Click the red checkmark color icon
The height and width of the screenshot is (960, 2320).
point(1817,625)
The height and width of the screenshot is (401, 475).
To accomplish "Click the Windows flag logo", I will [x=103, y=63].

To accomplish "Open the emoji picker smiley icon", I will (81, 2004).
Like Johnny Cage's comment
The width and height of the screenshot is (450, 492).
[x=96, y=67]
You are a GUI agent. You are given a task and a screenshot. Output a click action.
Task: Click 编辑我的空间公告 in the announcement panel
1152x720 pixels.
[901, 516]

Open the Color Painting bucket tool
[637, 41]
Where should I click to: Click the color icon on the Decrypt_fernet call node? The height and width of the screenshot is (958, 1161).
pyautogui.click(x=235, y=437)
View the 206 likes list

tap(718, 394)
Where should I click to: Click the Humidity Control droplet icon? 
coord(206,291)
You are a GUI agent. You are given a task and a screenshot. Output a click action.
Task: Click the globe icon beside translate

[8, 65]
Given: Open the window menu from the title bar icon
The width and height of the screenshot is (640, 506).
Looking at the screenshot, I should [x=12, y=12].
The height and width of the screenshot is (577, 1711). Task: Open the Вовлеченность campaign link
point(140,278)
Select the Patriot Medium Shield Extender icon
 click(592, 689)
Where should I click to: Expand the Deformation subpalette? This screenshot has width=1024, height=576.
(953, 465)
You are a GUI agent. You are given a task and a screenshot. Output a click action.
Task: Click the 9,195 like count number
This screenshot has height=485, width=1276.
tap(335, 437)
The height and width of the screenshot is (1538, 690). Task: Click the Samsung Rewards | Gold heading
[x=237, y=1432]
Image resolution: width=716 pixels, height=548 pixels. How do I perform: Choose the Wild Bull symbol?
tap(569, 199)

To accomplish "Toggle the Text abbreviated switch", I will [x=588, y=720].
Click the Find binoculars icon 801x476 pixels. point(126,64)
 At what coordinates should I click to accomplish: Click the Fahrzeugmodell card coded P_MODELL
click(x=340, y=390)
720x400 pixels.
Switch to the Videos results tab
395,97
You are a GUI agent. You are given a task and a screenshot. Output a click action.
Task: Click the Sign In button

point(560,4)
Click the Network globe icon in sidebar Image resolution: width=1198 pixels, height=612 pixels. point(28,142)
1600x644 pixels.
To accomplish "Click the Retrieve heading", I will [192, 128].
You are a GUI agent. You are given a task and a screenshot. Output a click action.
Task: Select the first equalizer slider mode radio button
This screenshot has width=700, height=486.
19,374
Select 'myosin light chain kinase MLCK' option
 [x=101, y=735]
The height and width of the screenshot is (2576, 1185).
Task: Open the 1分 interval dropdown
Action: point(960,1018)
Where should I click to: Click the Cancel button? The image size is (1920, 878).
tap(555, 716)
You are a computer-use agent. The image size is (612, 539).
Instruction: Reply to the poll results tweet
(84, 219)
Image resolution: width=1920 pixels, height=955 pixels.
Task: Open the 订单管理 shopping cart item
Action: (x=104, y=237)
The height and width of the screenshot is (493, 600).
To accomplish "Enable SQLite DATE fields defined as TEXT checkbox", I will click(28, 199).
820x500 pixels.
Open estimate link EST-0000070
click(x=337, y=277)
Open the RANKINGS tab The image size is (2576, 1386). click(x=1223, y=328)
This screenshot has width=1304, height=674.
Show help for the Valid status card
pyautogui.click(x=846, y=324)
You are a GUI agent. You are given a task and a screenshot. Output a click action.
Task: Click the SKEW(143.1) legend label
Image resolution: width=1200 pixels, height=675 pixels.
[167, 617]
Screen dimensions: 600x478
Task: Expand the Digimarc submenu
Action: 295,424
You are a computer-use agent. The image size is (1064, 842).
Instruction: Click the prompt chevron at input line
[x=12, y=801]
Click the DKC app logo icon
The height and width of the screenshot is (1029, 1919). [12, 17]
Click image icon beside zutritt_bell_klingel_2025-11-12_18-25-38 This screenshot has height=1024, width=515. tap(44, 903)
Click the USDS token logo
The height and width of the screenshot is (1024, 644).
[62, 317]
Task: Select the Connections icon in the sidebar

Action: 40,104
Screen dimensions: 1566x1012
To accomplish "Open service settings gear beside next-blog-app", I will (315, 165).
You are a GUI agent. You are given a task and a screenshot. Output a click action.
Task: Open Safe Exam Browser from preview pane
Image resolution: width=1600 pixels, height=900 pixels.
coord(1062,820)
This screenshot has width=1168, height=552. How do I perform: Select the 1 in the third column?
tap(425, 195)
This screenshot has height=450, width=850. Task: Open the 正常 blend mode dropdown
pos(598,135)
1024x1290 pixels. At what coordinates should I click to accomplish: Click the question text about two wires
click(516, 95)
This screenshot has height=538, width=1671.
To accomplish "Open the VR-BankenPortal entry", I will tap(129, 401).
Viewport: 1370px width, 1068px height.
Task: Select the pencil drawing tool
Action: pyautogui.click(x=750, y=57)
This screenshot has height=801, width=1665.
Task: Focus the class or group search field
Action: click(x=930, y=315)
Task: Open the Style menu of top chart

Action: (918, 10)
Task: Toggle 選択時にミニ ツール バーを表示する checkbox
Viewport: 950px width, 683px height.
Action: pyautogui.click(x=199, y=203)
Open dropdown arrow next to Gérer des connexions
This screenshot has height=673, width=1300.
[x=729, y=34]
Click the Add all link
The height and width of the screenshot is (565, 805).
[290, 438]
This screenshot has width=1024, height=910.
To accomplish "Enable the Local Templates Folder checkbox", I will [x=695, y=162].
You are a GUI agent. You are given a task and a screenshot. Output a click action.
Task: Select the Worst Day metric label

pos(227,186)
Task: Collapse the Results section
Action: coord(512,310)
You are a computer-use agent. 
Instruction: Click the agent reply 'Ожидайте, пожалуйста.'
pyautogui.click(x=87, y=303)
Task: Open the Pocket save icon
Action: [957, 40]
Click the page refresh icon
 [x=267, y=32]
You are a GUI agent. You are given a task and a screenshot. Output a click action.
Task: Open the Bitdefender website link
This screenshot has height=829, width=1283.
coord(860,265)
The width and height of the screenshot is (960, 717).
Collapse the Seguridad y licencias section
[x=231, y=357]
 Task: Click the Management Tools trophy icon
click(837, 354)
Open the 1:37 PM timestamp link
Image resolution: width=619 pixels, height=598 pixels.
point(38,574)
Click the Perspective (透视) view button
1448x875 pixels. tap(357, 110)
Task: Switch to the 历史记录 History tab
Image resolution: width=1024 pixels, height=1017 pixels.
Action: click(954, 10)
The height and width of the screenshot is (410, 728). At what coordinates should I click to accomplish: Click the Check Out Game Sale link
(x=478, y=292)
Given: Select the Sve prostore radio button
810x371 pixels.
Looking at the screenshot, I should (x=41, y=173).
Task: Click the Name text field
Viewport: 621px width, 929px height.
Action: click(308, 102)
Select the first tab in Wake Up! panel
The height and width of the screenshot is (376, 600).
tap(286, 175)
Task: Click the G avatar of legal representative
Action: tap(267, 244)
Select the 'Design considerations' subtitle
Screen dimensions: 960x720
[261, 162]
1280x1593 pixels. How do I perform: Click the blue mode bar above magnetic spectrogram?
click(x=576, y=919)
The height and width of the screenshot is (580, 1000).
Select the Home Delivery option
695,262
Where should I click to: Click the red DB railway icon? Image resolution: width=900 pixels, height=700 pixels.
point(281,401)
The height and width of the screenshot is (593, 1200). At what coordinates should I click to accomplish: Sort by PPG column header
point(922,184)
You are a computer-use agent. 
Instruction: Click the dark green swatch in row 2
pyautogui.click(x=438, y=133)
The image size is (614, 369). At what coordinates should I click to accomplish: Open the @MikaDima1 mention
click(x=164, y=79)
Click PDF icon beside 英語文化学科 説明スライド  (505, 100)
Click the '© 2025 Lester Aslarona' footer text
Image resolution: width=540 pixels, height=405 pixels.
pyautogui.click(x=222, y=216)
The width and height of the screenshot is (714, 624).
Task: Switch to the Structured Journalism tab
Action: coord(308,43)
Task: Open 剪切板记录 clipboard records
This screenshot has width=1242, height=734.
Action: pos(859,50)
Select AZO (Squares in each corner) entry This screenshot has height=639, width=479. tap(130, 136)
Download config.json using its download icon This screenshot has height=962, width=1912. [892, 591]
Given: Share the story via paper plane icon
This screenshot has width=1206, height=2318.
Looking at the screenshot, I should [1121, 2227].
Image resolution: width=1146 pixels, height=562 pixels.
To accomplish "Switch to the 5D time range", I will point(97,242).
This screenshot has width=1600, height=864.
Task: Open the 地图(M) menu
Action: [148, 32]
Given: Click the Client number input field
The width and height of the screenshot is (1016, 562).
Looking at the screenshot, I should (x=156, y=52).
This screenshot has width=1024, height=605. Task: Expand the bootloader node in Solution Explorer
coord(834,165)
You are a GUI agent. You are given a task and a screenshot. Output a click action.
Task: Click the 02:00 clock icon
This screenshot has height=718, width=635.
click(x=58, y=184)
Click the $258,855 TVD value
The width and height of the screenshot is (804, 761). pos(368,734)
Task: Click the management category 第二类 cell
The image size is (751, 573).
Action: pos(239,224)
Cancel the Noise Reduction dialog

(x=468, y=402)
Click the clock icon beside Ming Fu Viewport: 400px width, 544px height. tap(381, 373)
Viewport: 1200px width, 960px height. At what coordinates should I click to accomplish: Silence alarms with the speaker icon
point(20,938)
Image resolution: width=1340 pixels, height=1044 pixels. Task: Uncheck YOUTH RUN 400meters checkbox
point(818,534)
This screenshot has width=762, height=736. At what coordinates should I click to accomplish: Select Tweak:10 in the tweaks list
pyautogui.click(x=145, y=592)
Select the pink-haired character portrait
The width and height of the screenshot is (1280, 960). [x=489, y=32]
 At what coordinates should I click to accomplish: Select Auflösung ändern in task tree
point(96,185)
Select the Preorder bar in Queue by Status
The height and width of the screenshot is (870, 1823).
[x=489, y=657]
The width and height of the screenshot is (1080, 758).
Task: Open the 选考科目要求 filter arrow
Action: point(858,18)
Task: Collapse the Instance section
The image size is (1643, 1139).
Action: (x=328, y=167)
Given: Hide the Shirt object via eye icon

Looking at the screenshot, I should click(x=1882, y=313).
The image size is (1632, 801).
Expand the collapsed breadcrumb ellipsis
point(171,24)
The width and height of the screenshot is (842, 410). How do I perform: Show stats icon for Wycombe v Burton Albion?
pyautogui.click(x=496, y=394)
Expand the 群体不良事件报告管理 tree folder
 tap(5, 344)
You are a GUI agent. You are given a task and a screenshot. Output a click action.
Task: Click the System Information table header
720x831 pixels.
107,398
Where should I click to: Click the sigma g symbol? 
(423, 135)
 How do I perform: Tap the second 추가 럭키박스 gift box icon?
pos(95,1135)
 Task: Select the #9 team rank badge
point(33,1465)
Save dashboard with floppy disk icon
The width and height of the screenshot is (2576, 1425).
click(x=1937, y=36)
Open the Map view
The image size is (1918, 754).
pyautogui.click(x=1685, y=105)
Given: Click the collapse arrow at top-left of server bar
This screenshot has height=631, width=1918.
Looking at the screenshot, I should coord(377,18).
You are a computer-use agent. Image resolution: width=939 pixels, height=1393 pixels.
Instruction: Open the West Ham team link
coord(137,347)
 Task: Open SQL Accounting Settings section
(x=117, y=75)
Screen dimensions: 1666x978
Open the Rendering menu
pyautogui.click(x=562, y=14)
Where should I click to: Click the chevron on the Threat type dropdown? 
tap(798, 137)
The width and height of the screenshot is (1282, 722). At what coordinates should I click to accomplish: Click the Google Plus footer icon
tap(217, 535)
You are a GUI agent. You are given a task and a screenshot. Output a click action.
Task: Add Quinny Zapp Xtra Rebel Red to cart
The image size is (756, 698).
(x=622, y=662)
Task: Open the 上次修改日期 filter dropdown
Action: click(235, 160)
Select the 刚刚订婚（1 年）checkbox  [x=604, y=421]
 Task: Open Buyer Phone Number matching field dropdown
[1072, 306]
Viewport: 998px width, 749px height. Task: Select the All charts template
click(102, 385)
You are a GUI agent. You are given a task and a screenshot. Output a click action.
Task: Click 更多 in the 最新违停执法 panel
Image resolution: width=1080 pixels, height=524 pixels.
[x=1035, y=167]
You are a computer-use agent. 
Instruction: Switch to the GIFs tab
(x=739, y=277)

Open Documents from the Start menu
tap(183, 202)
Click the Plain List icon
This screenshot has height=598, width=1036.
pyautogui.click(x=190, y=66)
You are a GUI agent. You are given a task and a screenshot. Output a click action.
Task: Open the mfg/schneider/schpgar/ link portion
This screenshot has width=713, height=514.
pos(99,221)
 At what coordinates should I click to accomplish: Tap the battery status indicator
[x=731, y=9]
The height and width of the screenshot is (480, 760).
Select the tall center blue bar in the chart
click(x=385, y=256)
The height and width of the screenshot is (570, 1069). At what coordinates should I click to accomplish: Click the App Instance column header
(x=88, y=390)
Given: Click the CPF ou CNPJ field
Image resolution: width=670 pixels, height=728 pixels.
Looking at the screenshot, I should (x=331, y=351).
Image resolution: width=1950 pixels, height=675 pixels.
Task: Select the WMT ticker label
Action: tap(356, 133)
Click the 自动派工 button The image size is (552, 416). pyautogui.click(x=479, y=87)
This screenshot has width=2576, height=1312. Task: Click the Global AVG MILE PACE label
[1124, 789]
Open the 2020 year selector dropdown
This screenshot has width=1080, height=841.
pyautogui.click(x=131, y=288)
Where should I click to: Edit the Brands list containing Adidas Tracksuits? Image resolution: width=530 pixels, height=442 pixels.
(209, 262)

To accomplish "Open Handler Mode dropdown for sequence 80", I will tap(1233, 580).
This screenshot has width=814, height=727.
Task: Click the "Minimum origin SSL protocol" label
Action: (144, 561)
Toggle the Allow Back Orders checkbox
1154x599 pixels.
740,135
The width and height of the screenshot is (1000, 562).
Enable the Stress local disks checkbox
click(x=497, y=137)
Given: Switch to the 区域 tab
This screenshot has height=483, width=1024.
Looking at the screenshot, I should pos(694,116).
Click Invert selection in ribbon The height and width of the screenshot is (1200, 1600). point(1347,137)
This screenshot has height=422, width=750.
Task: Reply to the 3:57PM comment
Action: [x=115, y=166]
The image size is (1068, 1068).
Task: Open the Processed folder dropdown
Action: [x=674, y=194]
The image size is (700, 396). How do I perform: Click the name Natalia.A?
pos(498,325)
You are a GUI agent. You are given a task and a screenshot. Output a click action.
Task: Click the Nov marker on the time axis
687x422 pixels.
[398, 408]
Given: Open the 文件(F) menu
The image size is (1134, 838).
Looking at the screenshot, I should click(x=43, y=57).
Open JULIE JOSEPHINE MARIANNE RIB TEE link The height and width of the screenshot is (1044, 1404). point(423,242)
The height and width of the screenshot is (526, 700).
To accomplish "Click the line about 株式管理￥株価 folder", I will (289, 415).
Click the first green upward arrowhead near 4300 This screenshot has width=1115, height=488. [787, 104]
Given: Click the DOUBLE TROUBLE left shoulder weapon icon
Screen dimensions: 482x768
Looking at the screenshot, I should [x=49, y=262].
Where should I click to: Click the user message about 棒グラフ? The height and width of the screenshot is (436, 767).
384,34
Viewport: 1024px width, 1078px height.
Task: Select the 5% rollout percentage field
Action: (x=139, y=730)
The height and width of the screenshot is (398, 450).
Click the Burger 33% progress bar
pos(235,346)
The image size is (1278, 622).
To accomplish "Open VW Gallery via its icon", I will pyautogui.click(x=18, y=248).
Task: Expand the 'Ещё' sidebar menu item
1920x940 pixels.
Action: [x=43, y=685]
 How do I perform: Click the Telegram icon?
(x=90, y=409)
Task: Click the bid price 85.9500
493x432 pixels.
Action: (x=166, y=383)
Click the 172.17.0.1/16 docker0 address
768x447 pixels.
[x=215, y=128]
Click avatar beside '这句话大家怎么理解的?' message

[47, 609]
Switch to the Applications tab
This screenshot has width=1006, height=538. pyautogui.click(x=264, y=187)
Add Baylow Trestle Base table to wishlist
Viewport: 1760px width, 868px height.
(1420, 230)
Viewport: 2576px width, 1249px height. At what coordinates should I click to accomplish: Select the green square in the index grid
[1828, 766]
────────────────────
→ **EXERCISE GOAL**: Return exactly the leading lines of the listing, stopping after the line in which "Task: Click 编辑我的空间公告" occurs.

→ **FINISHED TASK**:
Click the red checkmark color icon
The height and width of the screenshot is (960, 2320).
point(1817,625)
The height and width of the screenshot is (401, 475).
To accomplish "Click the Windows flag logo", I will [x=103, y=63].

To accomplish "Open the emoji picker smiley icon", I will (81, 2004).
Like Johnny Cage's comment
The width and height of the screenshot is (450, 492).
[x=96, y=67]
You are a GUI agent. You are given a task and a screenshot. Output a click action.
Task: Click 编辑我的空间公告 in the announcement panel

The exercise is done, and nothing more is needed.